--- EXTRACTED DATA ---

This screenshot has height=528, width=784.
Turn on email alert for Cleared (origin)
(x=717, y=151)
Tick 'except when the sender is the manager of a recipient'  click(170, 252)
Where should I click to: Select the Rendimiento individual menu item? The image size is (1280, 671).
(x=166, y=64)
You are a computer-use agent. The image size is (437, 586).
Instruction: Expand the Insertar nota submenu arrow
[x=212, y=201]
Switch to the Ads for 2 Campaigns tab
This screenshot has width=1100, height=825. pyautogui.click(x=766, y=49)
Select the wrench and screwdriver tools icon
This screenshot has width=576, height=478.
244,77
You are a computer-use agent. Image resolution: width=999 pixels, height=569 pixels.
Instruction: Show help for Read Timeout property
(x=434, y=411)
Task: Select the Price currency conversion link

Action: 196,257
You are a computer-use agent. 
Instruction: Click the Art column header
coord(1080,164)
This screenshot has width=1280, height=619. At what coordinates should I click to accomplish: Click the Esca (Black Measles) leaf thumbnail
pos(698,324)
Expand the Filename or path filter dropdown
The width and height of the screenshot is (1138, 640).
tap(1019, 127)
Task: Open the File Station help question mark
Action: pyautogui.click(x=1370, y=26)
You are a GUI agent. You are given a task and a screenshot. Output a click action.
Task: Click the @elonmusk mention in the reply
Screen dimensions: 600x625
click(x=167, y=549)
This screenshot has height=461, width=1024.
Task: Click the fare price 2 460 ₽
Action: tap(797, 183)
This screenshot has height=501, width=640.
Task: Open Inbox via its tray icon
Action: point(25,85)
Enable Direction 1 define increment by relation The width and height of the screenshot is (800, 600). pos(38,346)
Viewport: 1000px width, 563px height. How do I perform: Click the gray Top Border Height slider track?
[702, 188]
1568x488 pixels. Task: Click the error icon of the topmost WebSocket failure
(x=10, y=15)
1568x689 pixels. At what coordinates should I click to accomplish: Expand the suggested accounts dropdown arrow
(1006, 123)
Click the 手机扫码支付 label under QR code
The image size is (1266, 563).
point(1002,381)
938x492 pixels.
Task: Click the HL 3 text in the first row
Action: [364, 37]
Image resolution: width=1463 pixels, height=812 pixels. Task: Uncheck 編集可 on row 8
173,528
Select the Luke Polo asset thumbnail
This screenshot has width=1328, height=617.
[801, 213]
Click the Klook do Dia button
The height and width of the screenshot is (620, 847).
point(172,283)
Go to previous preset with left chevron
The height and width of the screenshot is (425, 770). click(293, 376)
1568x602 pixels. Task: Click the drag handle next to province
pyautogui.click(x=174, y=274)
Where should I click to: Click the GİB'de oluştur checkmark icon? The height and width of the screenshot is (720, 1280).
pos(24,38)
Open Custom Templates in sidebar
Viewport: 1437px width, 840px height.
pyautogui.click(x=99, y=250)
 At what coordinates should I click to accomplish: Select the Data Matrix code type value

---

▸ **TASK REQUIREMENTS**:
The listing above should be transcribed in full, exactly as written.

▸ **EXERCISE RESULT**:
This screenshot has height=528, width=784.
Turn on email alert for Cleared (origin)
(x=717, y=151)
Tick 'except when the sender is the manager of a recipient'  click(170, 252)
Where should I click to: Select the Rendimiento individual menu item? The image size is (1280, 671).
(x=166, y=64)
You are a computer-use agent. The image size is (437, 586).
Instruction: Expand the Insertar nota submenu arrow
[x=212, y=201]
Switch to the Ads for 2 Campaigns tab
This screenshot has width=1100, height=825. pyautogui.click(x=766, y=49)
Select the wrench and screwdriver tools icon
This screenshot has width=576, height=478.
244,77
You are a computer-use agent. Image resolution: width=999 pixels, height=569 pixels.
Instruction: Show help for Read Timeout property
(x=434, y=411)
Task: Select the Price currency conversion link

Action: 196,257
You are a computer-use agent. 
Instruction: Click the Art column header
coord(1080,164)
This screenshot has width=1280, height=619. At what coordinates should I click to accomplish: Click the Esca (Black Measles) leaf thumbnail
pos(698,324)
Expand the Filename or path filter dropdown
The width and height of the screenshot is (1138, 640).
tap(1019, 127)
Task: Open the File Station help question mark
Action: pyautogui.click(x=1370, y=26)
You are a GUI agent. You are given a task and a screenshot. Output a click action.
Task: Click the @elonmusk mention in the reply
Screen dimensions: 600x625
click(x=167, y=549)
This screenshot has height=461, width=1024.
Task: Click the fare price 2 460 ₽
Action: tap(797, 183)
This screenshot has height=501, width=640.
Task: Open Inbox via its tray icon
Action: point(25,85)
Enable Direction 1 define increment by relation The width and height of the screenshot is (800, 600). pos(38,346)
Viewport: 1000px width, 563px height. How do I perform: Click the gray Top Border Height slider track?
[702, 188]
1568x488 pixels. Task: Click the error icon of the topmost WebSocket failure
(x=10, y=15)
1568x689 pixels. At what coordinates should I click to accomplish: Expand the suggested accounts dropdown arrow
(1006, 123)
Click the 手机扫码支付 label under QR code
The image size is (1266, 563).
point(1002,381)
938x492 pixels.
Task: Click the HL 3 text in the first row
Action: [364, 37]
Image resolution: width=1463 pixels, height=812 pixels. Task: Uncheck 編集可 on row 8
173,528
Select the Luke Polo asset thumbnail
This screenshot has width=1328, height=617.
[801, 213]
Click the Klook do Dia button
The height and width of the screenshot is (620, 847).
point(172,283)
Go to previous preset with left chevron
The height and width of the screenshot is (425, 770). click(293, 376)
1568x602 pixels. Task: Click the drag handle next to province
pyautogui.click(x=174, y=274)
Where should I click to: Click the GİB'de oluştur checkmark icon? The height and width of the screenshot is (720, 1280).
pos(24,38)
Open Custom Templates in sidebar
Viewport: 1437px width, 840px height.
pyautogui.click(x=99, y=250)
 At what coordinates should I click to accomplish: Select the Data Matrix code type value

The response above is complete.